If you feel awkward or uncomfortable at a party, you’re always free to leave. In fact, it is often a good idea to leave the party early if everyone there gets too intoxicated. If you feel uncomfortable saying an early goodbye, it can be helpful to plan ahead so that you have a good reason to leave. Maybe you need to wake up early for work? Or you have to feed your dog? You don’t need to lie or make up an excuse. But if you feel awkward saying “people are too drunk here,” there are likely many other good reasons you can provide for heading out early!
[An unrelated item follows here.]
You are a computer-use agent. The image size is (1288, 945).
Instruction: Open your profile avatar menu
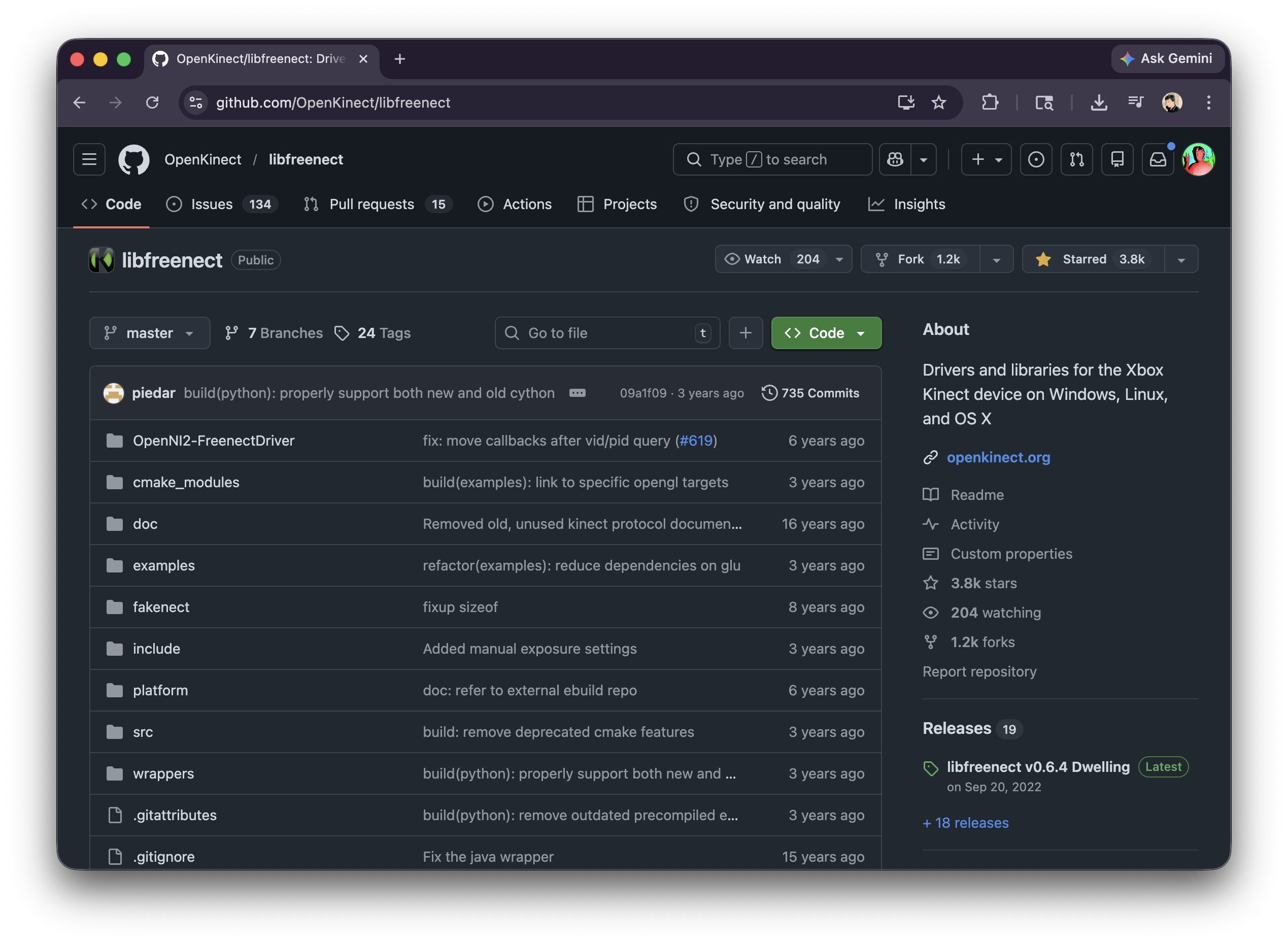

Even if people are drinking at the party, keep in mind that there are generally many, many activities you can do there. One great way to be social at parties is to engage in party games. These are often even better social lubricants than alcohol, since they encourage conversation, enthusiasm, and laughter. Get to know the people at the party by playing a game with them! If there’s music playing, you can also hit the dance floor! If you feel shy, you can find other ways of being of service. Volunteer for DJ duty, offer to cook some snacks, or go pat any pets that may be walking around the house!
It’s understandable to feel a little self-conscious and vulnerable when you are in the early days of your sobriety. When you’re at a party and not drinking, you might feel like everyone is watching you and wondering why you’re not holding a beer. The reality is, it’s unlikely that anyone is even noticing at all! Think back to when you were actively drinking alcohol. You probably didn’t notice other people’s drinking habits! Just as you are currently worrying about how other people perceive you, they are probably worrying about how you perceive them!
It is also important to understand that you are likely not the only person struggling with alcohol use disorder. More likely than not, there is at least one other person there who is feeling self-conscious about not drinking — or about how much they are drinking! In the United States, 14.1 million adults suffer from alcohol use disorder. That’s almost 6% of the population. Moreover, an astounding 26% of the country engages in binge drinking and heavy alcohol abuse on a monthly basis. You’re not alone.
People are probably not paying as close attention to you as they are to themselves. Perhaps the best way to deal with your own self-consciousness is to help others deal with theirs. Try to be of service by making other guests at the party feel more comfortable. Chances are good that you can spot someone who feels more shy and nervous than you feel.
According to the National Institute on Drug Abuse, addiction can be managed as long as an individual is engaged in treatment. Having a strong program for recovery can make it possible to attend parties and do just about anything you want. However, it is important that you put your sobriety first. Make sure you are still practicing the skills you are learning in your outpatient rehab. Keep in touch with your sober social support system. Talk to your sponsor and go to 12-step meetings or other support group meetings. If you’re partying nonstop and not sleeping, you might need to get your priorities in order!
Ultimately, there’s no right or wrong way to have fun! You’re sober now, and chances are your worst day sober is still better than your best day drunk. If you’re not having fun, you don’t have to stay at the party. But while you’re there, remember to just have a good time! Partying without drinking alcohol can feel really good. You can be true to yourself, connect with people, and let loose in a way that feels positive. As long as your sobriety isn’t compromised and you’re taking care of yourself, just go out there and have a good time!